The joint analysis of different sets of information generated a comprehensive view of the complete genome. However, gene-specific analyses showed instances of departure from the genome-wide estimates. For example, CD8 T cell epitopes were generally well conserved, except in gp120, where they were enriched for sites under positive selective pressure. Similarly, CD4 T cell epitopes were enriched for sites under positive selection genome-wide, but these epitopes were significantly more conserved in gag. Thus, the various constraints and selective pressures do not act evenly across the genome.

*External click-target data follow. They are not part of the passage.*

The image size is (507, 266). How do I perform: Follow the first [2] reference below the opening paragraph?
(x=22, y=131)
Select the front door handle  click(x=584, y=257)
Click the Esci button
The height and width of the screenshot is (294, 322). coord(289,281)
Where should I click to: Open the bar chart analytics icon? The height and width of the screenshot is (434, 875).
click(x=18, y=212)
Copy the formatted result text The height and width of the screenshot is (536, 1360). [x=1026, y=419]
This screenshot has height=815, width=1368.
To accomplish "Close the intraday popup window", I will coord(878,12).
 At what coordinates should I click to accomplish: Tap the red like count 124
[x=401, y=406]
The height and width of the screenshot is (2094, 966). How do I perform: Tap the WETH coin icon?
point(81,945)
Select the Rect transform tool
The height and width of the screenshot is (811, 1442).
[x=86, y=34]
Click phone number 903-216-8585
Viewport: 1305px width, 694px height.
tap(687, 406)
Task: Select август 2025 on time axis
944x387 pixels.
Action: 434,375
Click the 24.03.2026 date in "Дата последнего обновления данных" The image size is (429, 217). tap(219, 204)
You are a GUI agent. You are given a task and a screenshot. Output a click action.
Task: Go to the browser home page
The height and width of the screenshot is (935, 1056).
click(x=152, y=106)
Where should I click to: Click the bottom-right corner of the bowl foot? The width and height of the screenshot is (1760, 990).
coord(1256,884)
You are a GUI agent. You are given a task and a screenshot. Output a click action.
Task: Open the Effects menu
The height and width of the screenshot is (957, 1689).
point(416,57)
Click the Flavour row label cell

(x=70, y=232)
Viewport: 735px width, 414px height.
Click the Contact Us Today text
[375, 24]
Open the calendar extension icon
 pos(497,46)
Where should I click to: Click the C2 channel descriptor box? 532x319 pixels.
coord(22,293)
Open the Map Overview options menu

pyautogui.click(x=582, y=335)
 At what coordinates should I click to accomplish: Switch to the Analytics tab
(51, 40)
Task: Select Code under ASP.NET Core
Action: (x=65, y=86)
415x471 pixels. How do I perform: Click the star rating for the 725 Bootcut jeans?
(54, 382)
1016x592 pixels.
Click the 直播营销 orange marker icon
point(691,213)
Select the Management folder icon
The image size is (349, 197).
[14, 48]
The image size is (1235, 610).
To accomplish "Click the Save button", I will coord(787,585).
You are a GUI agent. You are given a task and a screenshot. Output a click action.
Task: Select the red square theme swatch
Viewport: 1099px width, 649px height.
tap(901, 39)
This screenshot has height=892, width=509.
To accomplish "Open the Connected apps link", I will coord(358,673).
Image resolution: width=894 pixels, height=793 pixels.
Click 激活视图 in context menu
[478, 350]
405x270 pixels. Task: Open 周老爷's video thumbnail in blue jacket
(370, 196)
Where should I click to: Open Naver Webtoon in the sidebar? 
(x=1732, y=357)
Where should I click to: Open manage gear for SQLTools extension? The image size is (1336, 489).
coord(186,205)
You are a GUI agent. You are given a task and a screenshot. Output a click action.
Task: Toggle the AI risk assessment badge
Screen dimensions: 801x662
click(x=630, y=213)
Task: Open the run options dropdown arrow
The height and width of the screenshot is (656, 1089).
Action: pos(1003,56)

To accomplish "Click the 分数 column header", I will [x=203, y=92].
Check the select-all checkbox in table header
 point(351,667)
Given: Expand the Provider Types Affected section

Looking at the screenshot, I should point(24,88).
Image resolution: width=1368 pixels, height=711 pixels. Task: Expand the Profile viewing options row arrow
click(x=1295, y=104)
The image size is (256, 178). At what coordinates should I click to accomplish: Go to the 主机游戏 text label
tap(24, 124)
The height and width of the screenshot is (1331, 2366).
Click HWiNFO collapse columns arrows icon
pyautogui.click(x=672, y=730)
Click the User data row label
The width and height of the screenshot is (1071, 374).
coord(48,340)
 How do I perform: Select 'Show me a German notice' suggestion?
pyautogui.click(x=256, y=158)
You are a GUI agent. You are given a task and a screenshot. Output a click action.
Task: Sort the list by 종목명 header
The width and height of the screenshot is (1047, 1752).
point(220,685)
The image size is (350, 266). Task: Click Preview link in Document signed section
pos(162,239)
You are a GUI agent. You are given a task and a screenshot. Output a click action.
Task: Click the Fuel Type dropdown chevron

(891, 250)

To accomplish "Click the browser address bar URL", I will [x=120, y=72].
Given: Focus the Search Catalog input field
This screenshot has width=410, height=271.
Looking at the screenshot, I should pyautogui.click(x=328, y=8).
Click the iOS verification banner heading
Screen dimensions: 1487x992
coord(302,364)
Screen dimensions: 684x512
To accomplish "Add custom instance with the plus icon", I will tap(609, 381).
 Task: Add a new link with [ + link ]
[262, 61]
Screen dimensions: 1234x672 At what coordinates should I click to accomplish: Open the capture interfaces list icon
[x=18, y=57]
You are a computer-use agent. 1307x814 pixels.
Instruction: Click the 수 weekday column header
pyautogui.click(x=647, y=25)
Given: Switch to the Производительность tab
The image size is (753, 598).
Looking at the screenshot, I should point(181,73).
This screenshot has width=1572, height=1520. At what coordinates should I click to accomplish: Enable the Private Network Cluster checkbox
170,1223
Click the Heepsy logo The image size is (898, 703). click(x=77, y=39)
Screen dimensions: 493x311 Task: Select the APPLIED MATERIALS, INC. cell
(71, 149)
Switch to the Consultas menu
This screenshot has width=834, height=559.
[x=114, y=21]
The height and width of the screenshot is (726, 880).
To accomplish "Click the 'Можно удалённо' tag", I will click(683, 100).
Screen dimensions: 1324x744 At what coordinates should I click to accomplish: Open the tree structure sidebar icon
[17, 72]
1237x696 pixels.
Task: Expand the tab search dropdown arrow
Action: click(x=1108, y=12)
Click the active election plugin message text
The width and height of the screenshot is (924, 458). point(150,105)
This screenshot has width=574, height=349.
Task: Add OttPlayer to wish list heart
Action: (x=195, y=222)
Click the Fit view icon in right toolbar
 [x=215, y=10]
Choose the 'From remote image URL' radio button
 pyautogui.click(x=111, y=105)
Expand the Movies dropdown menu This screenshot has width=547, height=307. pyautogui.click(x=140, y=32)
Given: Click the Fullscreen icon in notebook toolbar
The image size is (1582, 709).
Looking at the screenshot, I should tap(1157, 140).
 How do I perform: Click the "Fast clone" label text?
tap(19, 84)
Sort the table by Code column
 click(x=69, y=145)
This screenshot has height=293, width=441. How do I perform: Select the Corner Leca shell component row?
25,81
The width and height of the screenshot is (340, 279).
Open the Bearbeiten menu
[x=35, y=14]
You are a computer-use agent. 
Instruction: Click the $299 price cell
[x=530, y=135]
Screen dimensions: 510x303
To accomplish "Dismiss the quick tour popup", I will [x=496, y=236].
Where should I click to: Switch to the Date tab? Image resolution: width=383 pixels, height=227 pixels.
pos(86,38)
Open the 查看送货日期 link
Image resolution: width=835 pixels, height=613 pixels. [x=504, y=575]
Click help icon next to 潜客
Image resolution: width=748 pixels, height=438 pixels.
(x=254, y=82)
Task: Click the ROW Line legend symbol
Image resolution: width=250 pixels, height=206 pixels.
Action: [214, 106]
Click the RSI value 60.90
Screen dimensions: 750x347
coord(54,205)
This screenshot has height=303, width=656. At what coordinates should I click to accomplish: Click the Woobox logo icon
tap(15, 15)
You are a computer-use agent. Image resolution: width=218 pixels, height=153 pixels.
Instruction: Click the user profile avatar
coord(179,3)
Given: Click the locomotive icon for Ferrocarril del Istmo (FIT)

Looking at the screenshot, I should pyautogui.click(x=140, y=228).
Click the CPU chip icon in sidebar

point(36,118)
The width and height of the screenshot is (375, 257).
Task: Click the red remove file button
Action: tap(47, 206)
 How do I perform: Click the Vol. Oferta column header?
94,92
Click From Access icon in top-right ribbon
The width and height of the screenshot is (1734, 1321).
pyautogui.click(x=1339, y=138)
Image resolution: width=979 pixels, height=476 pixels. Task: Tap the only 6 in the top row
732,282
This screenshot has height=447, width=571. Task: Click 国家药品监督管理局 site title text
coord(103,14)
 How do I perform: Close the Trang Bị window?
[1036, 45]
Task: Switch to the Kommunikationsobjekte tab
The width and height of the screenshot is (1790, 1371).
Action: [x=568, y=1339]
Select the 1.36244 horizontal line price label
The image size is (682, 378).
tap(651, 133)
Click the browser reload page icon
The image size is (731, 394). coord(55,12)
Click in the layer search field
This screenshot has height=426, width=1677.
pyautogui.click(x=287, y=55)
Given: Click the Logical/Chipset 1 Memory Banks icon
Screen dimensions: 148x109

Overall, the present study extends previous analyses by using a larger curated dataset of near-complete subtype B genome sequences to jointly analyze different conservation and evolutionary forces, The study by Sanjuán et al. on the interplay between RNA structure and protein evolution  used a hundred sequences and excluded tat and rev from the analysis. The study by Irausquin et al., on T cell epitopes  used between 46 and 599 sequences (depending on the gene) and did not include gp41 and gp120; the genes with the strongest signals of positive selection in the present study. The study by Woo et al.,  analyzed the relationship between protein structure and evolutionary pressures on HIV-1 gag and env proteins by studying solvent-accessibility as a measure for protein structure, and Shannon entropy as a measure for protein diversity. They found a clear relationship between dN/dS ratio and the solvent-accessibility of the residues in the protein, with surface amino acids being under positive selection, and buried amino acids under purifying selection. They found no relationship between variability (as measured by Shannon entropy) and protein structure (helix or strand). However, our results point to an association between conservation and domains in α-helices, but only in the genome-wide analysis. The recent identification of multidimensional constraints on HIV-1 Gag evolution  also points towards analyses that could benefit from the layers of information included in the current study with the goal of better identifying regions of immunological vulnerability.